BIDIK NEWS | JEMBER – Kejadian Laka laut di Plawangan Puger, Desa Puger Kulon Kecamatan Puger Kabupaten Jember, Kamis, (19/7/2018) yang melibatkan 21 awak kapal nelayan , mendapat perhatian langsung dari Kapolres Jember AKBP Kusworo Wibowo.
Kejadian karamnya kapal nelayan penangkap ikan ini terjadi sekitar jam 8:00 setelah hampir sampai tempat penyandaran.
Hingga kejadian tersebut mendapat perhatian dari masyarakat sekitar dan terus menjadi viral di media sosial.
Tidak selang beberapa lama Kapolres Jember langsung menuju TKP yang turut mendampingi Ir. Rashid Zakaria selaku kepala Dinas BPBD Kabupaten Jember .
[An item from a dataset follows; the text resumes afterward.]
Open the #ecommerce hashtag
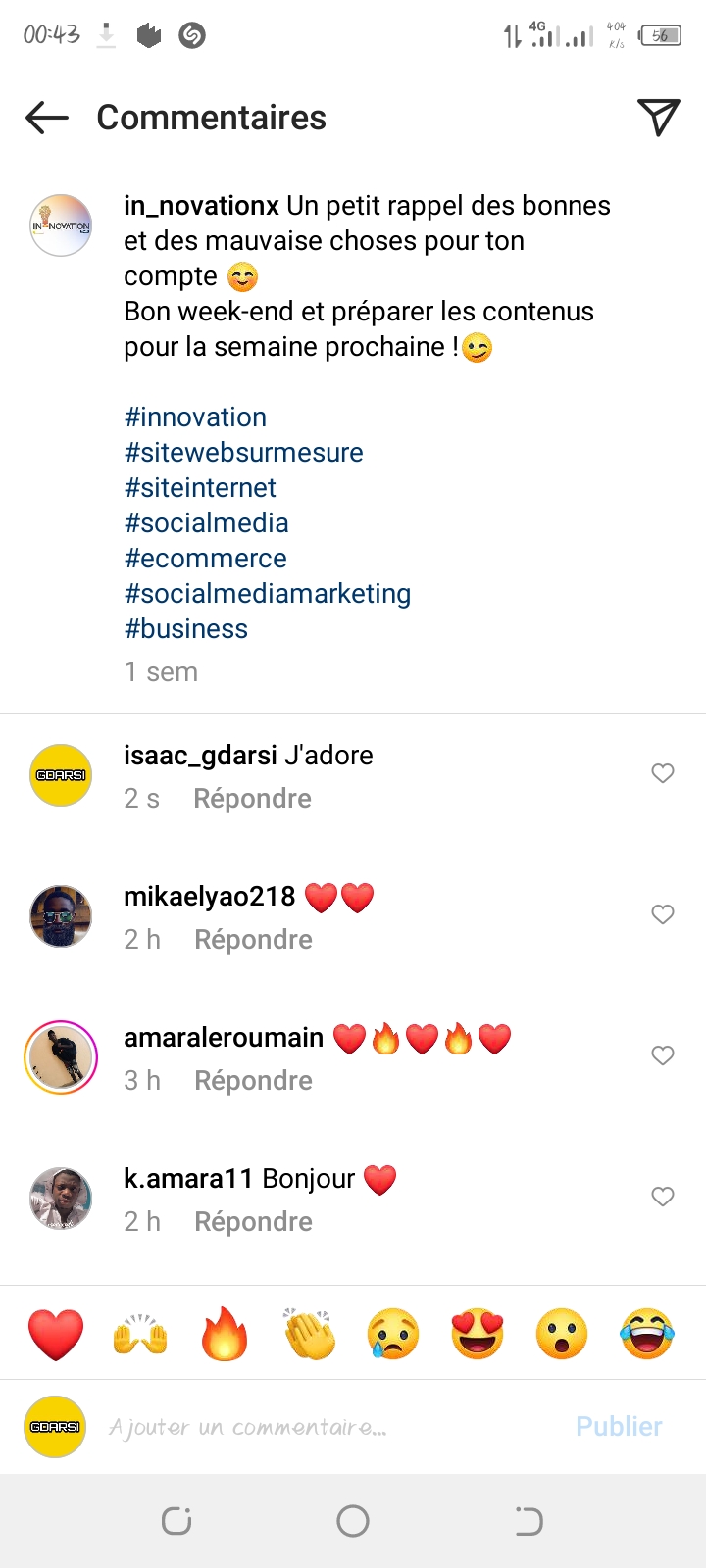 click(206, 559)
Korban naas yang berjumlah 21 orang ini tidak semua bisa di selamatkan , ” dimana 5 orang meninggal, 7 orang masih dalam pencarian dan 9 orang selamat , ” tegas Kapolres saat dihadapan awak media.
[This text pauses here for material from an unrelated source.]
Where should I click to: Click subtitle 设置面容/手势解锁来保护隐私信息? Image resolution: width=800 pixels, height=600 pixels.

Cuaca buruk dan ketinggian ombak di pantai Puger ini sudah mendapat perhatian dari aparat setempat yang telah memberikan himbauan agar nelayan lebih waspada ketika melaut. Namun akibat desakan ekonomi masyarakat yang bergantung hidup dari hasil laut ini nekad melaut dan naas telah menimpa para awak kapal .
Menyikapi kejadian tersebut Kholilur Rohman Tokoh Pemuda Puger yang aktif menyuarakan tentang masyarakat nelayan ini menyampaikan ,”kejadian karamnya kapal ini bukanlah yang pertama kali .
Dan kejadian hari ini sangat membawa duka yang mendalam bagi warga nelayan khususnya keluarga para Korban
, ” Harapan kami bagaimana kedepan pemerintah dalam proses pembangunan di wilayah pesisir pantai puger betul betul melibatkan Masyarakat setempat dan harus terbuka , ” tegas Holil sapaan akrab salah satu Bacaleg No.Urut 5 Dapil 5 dari Partai Nasdem.
Sementara berita ini di tulis . Tim SAR dan masyarakat bersama-sama melakukan pencarian terhadap 7 korban yang belum ditemukan . (Monas).